Exercise instructions: Write the entries out again in full and unchanged, dropping every image.

Stored data:

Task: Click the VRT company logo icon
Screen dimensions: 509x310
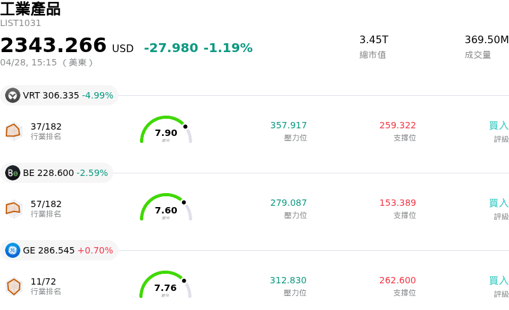Action: [x=13, y=95]
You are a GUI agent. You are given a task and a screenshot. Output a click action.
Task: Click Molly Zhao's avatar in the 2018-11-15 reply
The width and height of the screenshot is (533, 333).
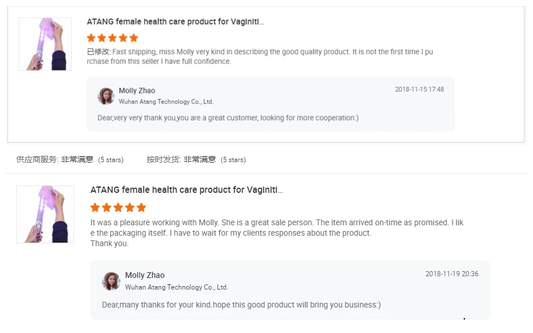(106, 96)
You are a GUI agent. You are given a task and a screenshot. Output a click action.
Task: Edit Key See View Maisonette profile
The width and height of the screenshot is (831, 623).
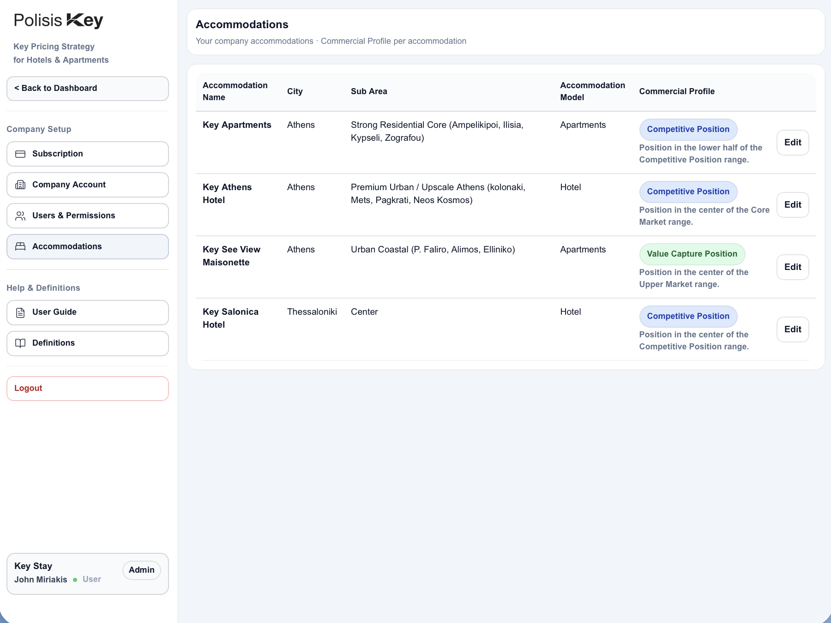(793, 267)
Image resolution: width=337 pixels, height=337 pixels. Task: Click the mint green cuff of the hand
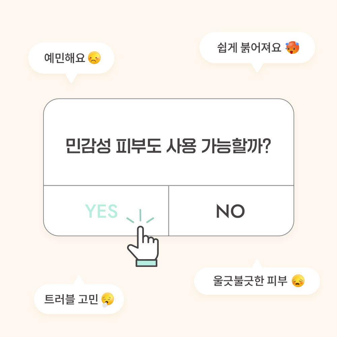pos(146,263)
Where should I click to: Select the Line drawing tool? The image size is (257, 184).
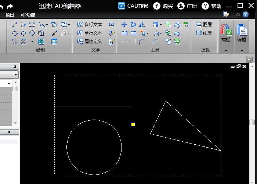tap(15, 25)
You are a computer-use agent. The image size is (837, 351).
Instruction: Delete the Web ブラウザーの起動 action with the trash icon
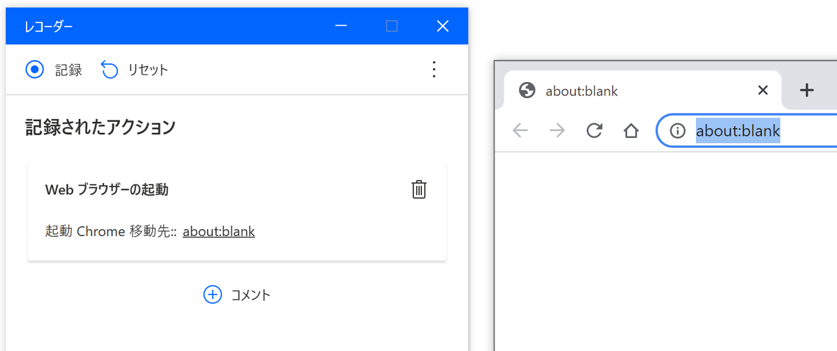(x=419, y=189)
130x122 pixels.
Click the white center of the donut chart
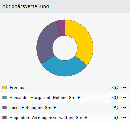pyautogui.click(x=65, y=48)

Exercise output:
Task: Click the VRT company logo icon
Screen dimensions: 509x310
Action: [x=13, y=95]
You are a GUI agent. You are given a task and a screenshot. Output a click action.
Task: Click Molly Zhao's avatar in the 2018-11-15 reply
The width and height of the screenshot is (533, 333).
(106, 96)
You are a GUI agent. You are given a task and a screenshot. Output a click action.
Task: Edit Key See View Maisonette profile
The width and height of the screenshot is (831, 623).
(793, 267)
Image resolution: width=337 pixels, height=337 pixels. Task: Click the mint green cuff of the hand
pos(146,263)
Where should I click to: Select the Line drawing tool? The image size is (257, 184).
tap(15, 25)
You are a computer-use agent. The image size is (837, 351).
Instruction: Delete the Web ブラウザーの起動 action with the trash icon
(x=419, y=189)
130x122 pixels.
Click the white center of the donut chart
pyautogui.click(x=65, y=48)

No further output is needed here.